What needs to be done: Please reproduce every line of the records below word for word, leaving out the pictures.

Dataset excerpts:
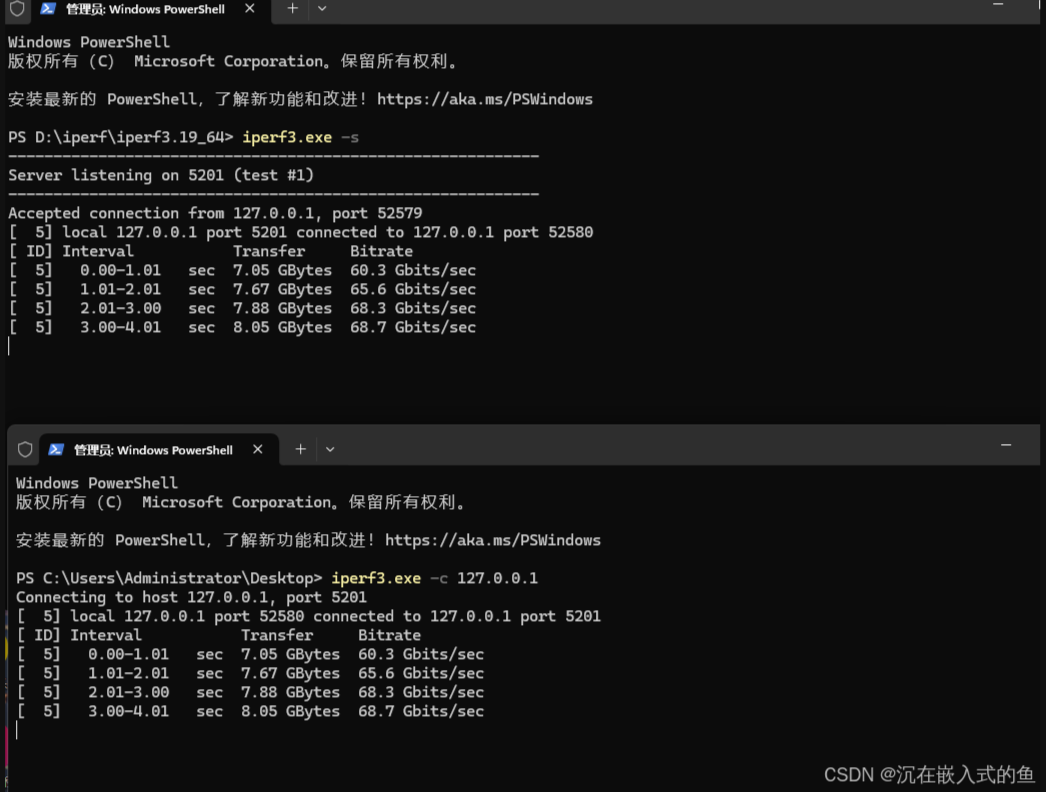Click the PowerShell icon on the bottom window's tab
The width and height of the screenshot is (1046, 792).
(x=56, y=450)
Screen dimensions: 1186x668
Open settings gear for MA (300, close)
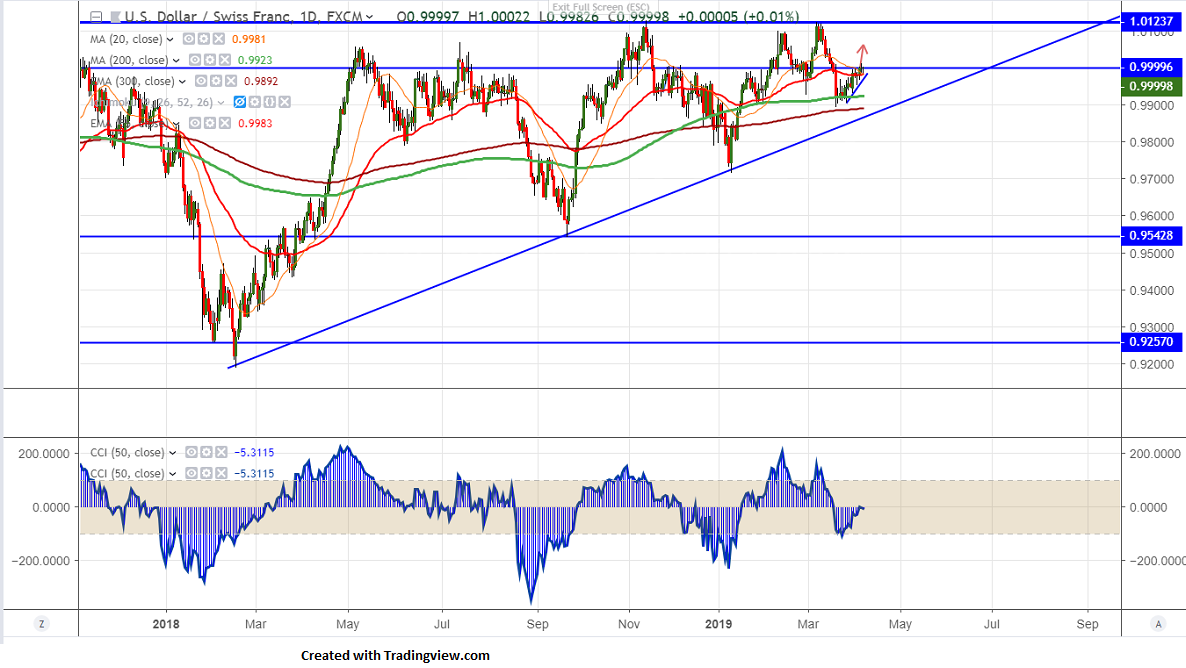215,82
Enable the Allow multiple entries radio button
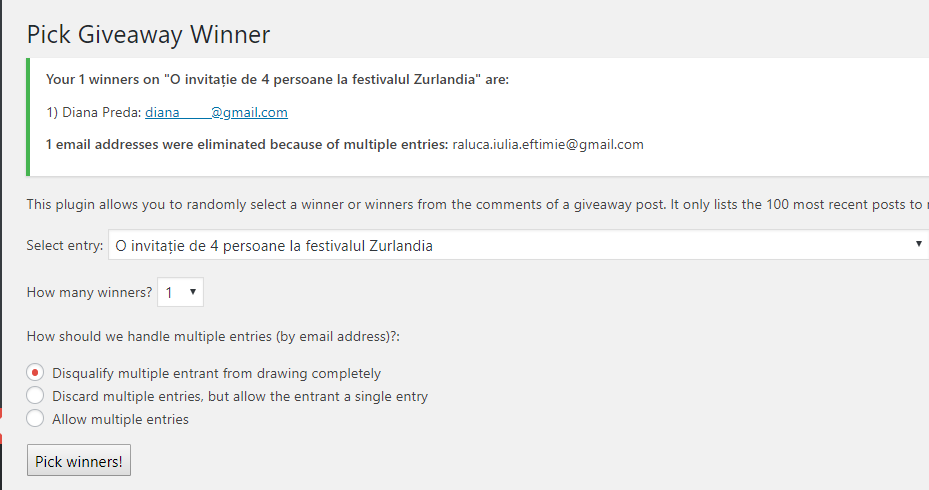 tap(35, 419)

Task answer:
Click the PowerShell icon on the bottom window's tab
The width and height of the screenshot is (1046, 792).
(x=56, y=450)
Screen dimensions: 1186x668
Open settings gear for MA (300, close)
215,82
Enable the Allow multiple entries radio button
 tap(35, 419)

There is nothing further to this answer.